• [Text excerpt]:

Understanding the Great Lakes’ Smallest Organisms
Author: Shaun McGillis, Research & Graduate Studies
Posted: January 24, 2019
CyanobacteriaThe Great Lakes—Ontario, Erie, Huron, Superior, and Michigan, contain 18% of the world’s surface freshwater, forming the most extensive freshwater system on the planet. In the U.S. and Canada, more than 35 million people rely on these lakes for drinking water, energy, jobs, recreation, and more. The lakes support multibillion-dollar fishery and tourism industries and are home to thousands of species of fish and wildlife.

Considering the scale of the Great Lakes, it might be difficult to imagine that microscopic organisms play a vital role in maintaining their ecology. Nevertheless, a group of bacteria called cyanobacteria support the lakes by contributing as much as 50% of primary productivity of bio-accessible carbon in certain areas.

Cyanobacteria are found in the oceans and on land, as well as in streams, rivers, and lakes. A milliliter of water can contain as many as 100,000 of the microorganisms. In fact, cyanobacteria are the most abundant photosynthetic cells on Earth. They acquire energy from the sun through photosynthesis and perform essential ecosystem services by converting nutrients extracted from the environment into biomass. In the great lakes where there is limited terrestrial input of carbon, cyanobacteria are at the foundation of the food chain.

And, yet, there is much we still don’t know about populations of cyanobacteria in the Great Lakes. How many distinct population groups inhabit the lakes? Where do various groups reside or overlap? How are their physical traits linked to genetics? And how are their genes affected by their environments?

Portland State research assistant professor Anne Thompson is a marine microbial ecologist who studies cyanobacteria—their genetic diversity, interactions with the environment, and contributions to global processes. Thompson partnered with University of Chicago researchers Maureen Coleman and Jacob Waldbauer to study cyanobacteria in the Great Lakes. The cyanobacteria the team will study are unicellular free-living cells and are distinct from cyanobacterial types that cause toxic blooms in some freshwater systems. The team’s work is funded by a $700,000 NSF grant and will advance knowledge of the lakes’ microbial food web by providing a picture of the genetic diversity of cyanobacteria in the lakes’ ecosystem.

• [Data listing]:
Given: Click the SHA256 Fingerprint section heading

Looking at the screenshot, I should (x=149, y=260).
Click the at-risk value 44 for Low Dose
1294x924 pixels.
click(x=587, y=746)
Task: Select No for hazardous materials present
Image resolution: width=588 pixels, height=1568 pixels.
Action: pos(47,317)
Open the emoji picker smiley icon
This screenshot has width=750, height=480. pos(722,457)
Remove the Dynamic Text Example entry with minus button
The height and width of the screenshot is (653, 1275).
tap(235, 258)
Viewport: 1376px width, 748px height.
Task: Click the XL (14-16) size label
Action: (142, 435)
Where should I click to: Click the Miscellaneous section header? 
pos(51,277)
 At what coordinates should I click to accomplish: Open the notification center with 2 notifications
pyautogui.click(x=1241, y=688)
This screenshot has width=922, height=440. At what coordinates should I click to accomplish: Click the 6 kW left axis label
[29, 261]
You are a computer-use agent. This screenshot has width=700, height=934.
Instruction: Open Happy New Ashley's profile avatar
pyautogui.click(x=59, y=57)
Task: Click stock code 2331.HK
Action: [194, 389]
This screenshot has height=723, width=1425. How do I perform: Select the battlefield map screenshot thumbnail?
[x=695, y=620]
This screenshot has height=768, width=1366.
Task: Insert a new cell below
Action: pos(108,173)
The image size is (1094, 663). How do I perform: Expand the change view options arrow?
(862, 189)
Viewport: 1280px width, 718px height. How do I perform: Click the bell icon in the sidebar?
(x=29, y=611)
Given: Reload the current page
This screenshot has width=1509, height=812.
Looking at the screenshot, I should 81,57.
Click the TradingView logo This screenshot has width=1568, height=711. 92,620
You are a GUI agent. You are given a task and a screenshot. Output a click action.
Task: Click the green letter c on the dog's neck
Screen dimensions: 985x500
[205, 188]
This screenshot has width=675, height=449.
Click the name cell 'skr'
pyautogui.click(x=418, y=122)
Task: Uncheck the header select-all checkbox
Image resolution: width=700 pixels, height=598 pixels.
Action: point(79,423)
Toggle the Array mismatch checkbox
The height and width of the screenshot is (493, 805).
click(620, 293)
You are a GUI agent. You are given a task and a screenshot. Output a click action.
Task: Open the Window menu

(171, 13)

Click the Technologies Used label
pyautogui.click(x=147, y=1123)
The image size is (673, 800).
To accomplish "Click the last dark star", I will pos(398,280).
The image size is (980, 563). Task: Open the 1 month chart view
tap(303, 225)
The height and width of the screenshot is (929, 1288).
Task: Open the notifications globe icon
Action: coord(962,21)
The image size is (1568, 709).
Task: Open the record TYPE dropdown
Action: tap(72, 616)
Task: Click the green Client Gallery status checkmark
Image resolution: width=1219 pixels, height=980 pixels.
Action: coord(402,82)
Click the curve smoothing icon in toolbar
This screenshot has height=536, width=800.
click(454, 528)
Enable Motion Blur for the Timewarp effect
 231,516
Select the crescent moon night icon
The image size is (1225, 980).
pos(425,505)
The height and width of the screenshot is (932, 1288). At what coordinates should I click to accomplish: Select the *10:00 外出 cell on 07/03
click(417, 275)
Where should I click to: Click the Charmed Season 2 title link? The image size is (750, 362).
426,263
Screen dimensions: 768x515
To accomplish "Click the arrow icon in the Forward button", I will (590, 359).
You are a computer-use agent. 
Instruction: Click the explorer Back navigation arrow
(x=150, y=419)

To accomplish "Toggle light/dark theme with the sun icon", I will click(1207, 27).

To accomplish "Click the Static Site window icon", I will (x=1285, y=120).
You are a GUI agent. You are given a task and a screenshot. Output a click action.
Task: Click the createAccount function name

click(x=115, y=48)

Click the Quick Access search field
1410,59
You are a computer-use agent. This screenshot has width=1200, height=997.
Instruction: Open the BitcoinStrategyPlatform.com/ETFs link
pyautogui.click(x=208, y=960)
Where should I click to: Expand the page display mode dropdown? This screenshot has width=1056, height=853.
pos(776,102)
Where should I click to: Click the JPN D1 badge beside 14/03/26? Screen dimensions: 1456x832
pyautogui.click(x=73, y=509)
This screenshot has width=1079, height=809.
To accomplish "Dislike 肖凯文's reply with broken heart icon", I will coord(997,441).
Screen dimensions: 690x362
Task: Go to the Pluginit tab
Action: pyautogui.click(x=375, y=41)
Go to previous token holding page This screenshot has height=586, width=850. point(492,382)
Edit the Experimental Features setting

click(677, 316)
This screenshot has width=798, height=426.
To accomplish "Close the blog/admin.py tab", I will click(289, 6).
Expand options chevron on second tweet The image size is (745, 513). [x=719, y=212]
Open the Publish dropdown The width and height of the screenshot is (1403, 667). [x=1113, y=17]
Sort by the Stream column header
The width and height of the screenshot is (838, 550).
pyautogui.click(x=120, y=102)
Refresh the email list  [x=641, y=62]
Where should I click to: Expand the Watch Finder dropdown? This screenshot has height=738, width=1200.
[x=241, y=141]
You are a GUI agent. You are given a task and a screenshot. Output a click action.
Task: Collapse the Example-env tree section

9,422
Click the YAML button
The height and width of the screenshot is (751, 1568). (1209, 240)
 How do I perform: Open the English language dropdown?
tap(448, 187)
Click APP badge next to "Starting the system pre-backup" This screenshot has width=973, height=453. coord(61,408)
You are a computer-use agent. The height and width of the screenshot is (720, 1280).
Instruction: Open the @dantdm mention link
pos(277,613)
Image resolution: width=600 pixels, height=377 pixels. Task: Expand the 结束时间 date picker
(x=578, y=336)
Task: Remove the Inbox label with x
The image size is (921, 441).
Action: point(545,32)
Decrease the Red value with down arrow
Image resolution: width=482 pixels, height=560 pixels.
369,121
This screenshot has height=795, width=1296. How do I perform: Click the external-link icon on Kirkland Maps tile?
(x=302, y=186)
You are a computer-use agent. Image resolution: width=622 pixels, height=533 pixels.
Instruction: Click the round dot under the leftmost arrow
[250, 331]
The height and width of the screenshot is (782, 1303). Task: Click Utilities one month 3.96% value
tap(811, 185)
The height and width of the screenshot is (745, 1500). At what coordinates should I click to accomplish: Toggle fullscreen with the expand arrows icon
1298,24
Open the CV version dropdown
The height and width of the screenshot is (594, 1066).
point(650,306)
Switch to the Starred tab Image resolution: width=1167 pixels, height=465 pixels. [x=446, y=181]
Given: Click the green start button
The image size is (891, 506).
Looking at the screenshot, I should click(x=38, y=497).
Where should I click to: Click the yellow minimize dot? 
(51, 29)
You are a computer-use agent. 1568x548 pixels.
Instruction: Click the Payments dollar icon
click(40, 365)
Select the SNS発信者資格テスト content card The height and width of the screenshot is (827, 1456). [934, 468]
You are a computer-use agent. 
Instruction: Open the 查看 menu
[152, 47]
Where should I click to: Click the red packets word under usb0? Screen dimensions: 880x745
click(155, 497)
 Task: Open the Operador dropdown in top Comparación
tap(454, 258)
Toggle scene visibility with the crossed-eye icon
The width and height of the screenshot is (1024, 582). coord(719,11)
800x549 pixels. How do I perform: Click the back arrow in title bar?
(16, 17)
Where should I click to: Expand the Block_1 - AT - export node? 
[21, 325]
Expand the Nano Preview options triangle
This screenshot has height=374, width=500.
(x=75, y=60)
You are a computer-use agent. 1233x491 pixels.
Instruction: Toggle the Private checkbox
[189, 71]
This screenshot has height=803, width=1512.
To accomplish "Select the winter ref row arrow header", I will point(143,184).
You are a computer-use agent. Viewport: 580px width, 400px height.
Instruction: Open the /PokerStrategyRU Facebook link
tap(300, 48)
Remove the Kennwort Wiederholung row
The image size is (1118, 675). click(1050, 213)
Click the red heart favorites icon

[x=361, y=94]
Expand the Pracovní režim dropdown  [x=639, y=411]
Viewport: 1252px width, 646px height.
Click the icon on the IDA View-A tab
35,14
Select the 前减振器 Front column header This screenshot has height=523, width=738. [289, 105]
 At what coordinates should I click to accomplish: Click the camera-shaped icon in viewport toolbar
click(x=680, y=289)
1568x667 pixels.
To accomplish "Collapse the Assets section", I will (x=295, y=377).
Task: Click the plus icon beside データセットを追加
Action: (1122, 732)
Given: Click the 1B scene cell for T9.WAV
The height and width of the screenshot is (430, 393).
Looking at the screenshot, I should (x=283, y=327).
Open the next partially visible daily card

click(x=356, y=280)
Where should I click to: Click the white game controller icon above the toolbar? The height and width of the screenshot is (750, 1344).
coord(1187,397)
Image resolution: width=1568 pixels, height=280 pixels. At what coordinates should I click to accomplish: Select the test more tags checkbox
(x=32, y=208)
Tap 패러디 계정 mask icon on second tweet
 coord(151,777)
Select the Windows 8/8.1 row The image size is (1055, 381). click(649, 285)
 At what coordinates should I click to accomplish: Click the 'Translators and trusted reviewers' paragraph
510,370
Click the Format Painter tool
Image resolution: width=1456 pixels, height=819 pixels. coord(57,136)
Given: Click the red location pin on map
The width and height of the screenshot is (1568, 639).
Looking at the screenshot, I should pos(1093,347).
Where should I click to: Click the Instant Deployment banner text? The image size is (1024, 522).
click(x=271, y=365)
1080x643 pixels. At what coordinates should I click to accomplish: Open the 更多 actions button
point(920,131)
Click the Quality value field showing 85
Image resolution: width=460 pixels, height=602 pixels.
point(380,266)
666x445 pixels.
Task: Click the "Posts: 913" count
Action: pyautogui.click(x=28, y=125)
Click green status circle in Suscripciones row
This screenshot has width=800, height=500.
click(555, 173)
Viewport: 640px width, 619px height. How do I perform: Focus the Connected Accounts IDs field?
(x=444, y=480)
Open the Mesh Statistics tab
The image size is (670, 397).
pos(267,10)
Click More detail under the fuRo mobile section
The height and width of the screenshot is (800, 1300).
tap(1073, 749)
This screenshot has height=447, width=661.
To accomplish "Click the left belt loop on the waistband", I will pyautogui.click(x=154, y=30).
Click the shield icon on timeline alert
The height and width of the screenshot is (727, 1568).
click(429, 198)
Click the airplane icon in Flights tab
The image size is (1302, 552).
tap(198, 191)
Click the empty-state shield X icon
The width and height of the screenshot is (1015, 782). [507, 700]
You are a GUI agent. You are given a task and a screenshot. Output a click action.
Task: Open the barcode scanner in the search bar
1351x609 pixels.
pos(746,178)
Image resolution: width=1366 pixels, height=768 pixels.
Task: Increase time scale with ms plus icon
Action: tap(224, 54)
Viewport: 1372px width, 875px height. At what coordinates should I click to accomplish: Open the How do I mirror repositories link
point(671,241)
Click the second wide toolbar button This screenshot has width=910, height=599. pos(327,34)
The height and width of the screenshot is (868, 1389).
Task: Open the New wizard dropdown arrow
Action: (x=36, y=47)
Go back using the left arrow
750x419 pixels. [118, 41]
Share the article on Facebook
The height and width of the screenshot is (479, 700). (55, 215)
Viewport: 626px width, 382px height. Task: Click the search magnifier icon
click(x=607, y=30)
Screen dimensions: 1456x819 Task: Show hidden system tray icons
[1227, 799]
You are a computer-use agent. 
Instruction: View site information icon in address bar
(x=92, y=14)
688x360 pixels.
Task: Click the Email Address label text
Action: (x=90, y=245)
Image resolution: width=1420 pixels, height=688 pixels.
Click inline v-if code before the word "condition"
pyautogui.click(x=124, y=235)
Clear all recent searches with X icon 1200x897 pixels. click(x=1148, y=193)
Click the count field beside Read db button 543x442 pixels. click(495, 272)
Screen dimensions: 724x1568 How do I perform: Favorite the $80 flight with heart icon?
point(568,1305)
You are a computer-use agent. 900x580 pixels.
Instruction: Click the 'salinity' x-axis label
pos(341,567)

• [Instructions to follow]:
Resume the article on Great Lakes cyanobacteria from the point where it stops. The items are not needed for anything here.

• [Reply]:
“We call cyanobacteria primary producers,” Thompson said. “They provide usable carbon sources in the ecosystem by taking carbon dioxide from the atmosphere and fixing it in biomass. So, they’re really the base of the food chain. In the lab, we look at their genetic diversity to try to understand how that connects to their function in the ecosystem. We also study their abundance, distribution, and physical characteristics and how those factors relate to genetic diversity and their environment.”

Building on years of data collected by Coleman, the team will gather new samples of cyanobacteria from lakes Michigan and Superior during the spring and summer seasons. Researchers at the University of Chicago will analyze the genetic diversity and gene and protein expression of the sampled cyanobacteria at different locations, depths, and temperatures to gain a better understanding of their distribution at different times and places, and under different environmental conditions. Here at Portland State, Thompson and her team will use a technique called flow cytometry to detect and measure the physical and chemical properties of populations to determine if physical characteristics overlap with genetic diversity and environmental factors that influence gene expression.

According to Thompson, the team’s research will provide a foundation for understanding the diversity of understudied cyanobacteria populations within the Great Lakes system. Building upon that foundation, later researchers will be able to ask essential questions such as how climate change may affect organisms critical to the health of the lakes and the ecosystem services they provide.